**Assignment**
Starting with the line that contains "Task: Click buyer name w****6", copy each line exactly through the end of the listing, and omit all pictures.

**Supplied data**
⟨

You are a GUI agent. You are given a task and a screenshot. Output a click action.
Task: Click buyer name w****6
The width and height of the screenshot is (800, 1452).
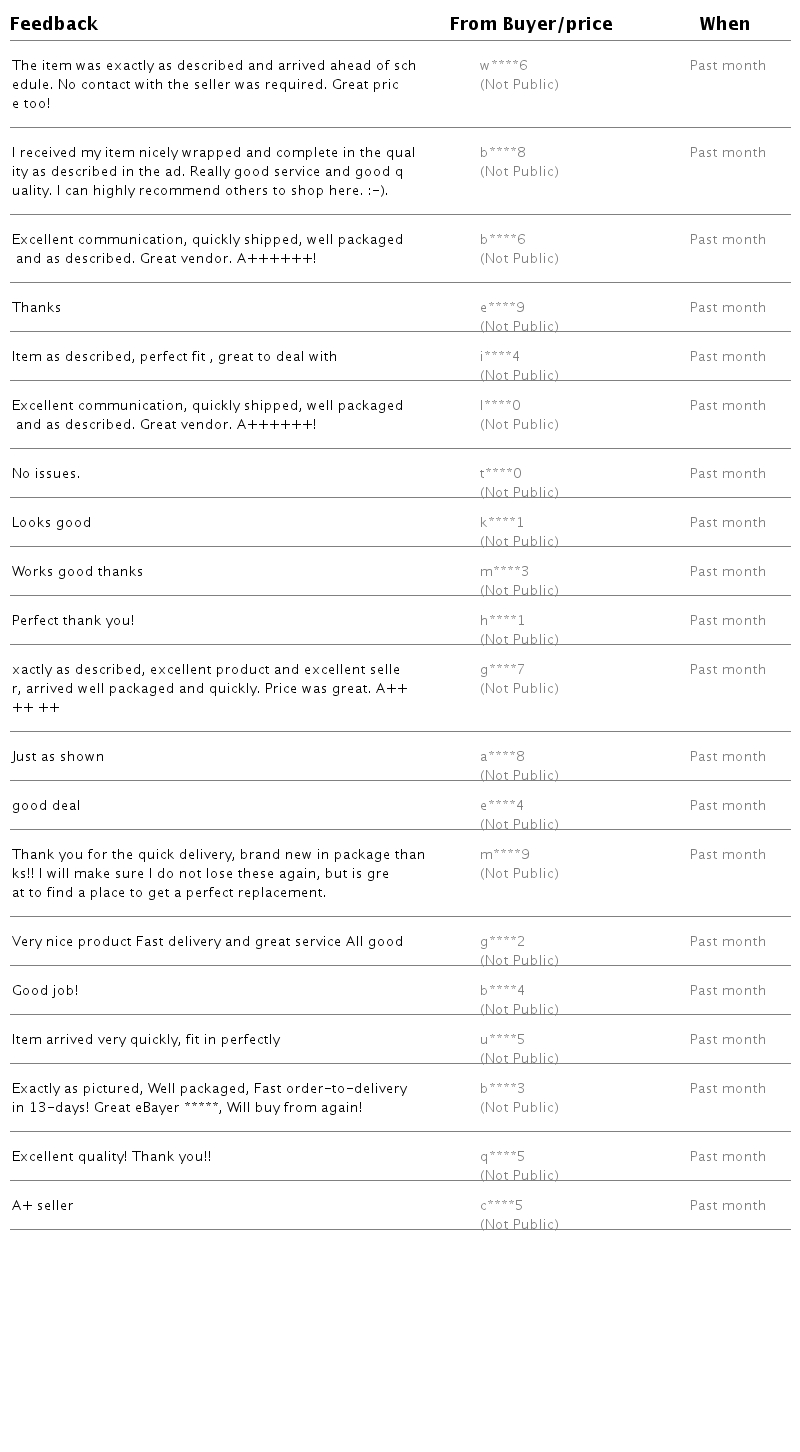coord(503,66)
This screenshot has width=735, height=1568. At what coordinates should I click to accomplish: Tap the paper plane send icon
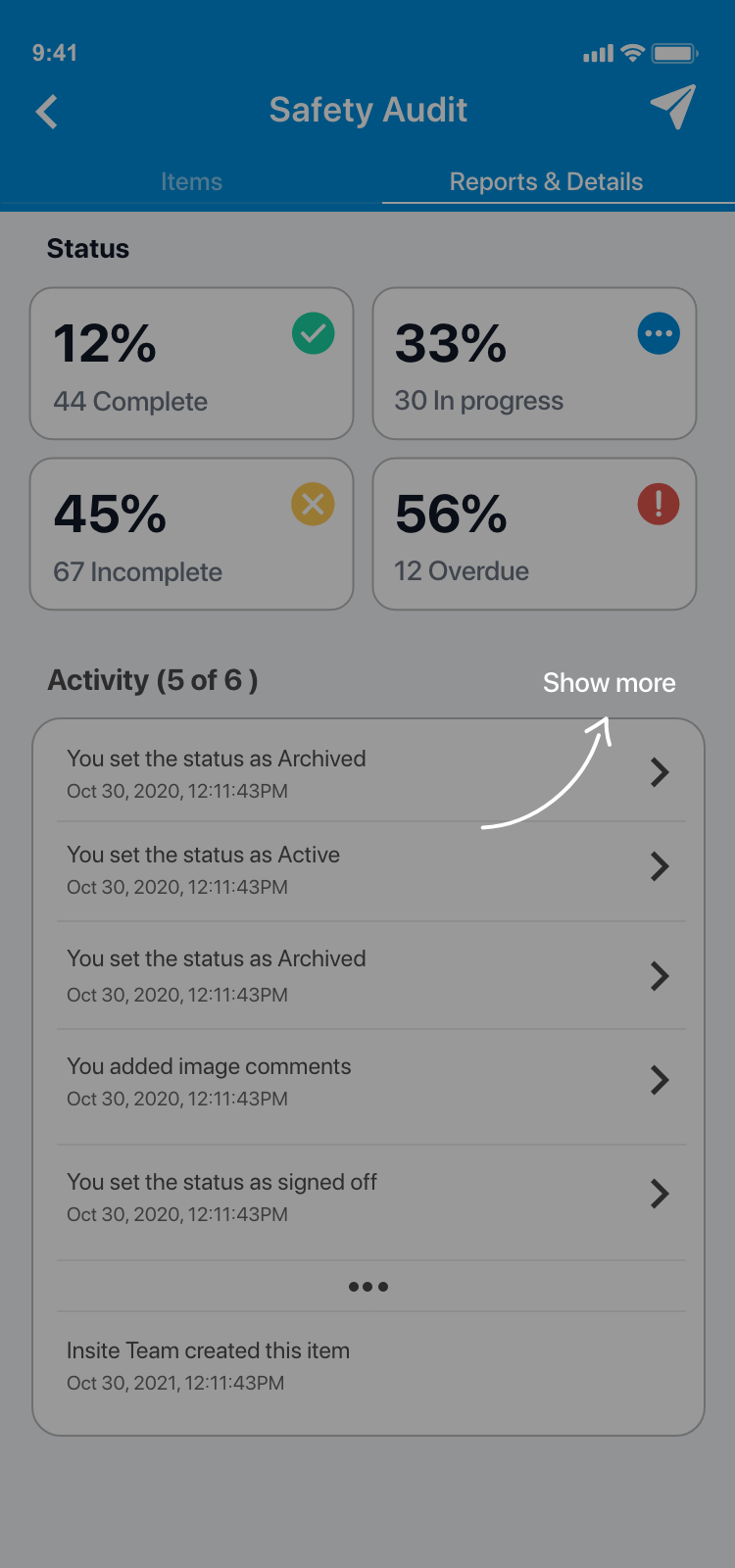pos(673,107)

⟩

**Task result**
Task: Click buyer name w****6
The width and height of the screenshot is (800, 1452).
coord(503,66)
This screenshot has width=735, height=1568. At what coordinates should I click to accomplish: Tap the paper plane send icon
pos(673,107)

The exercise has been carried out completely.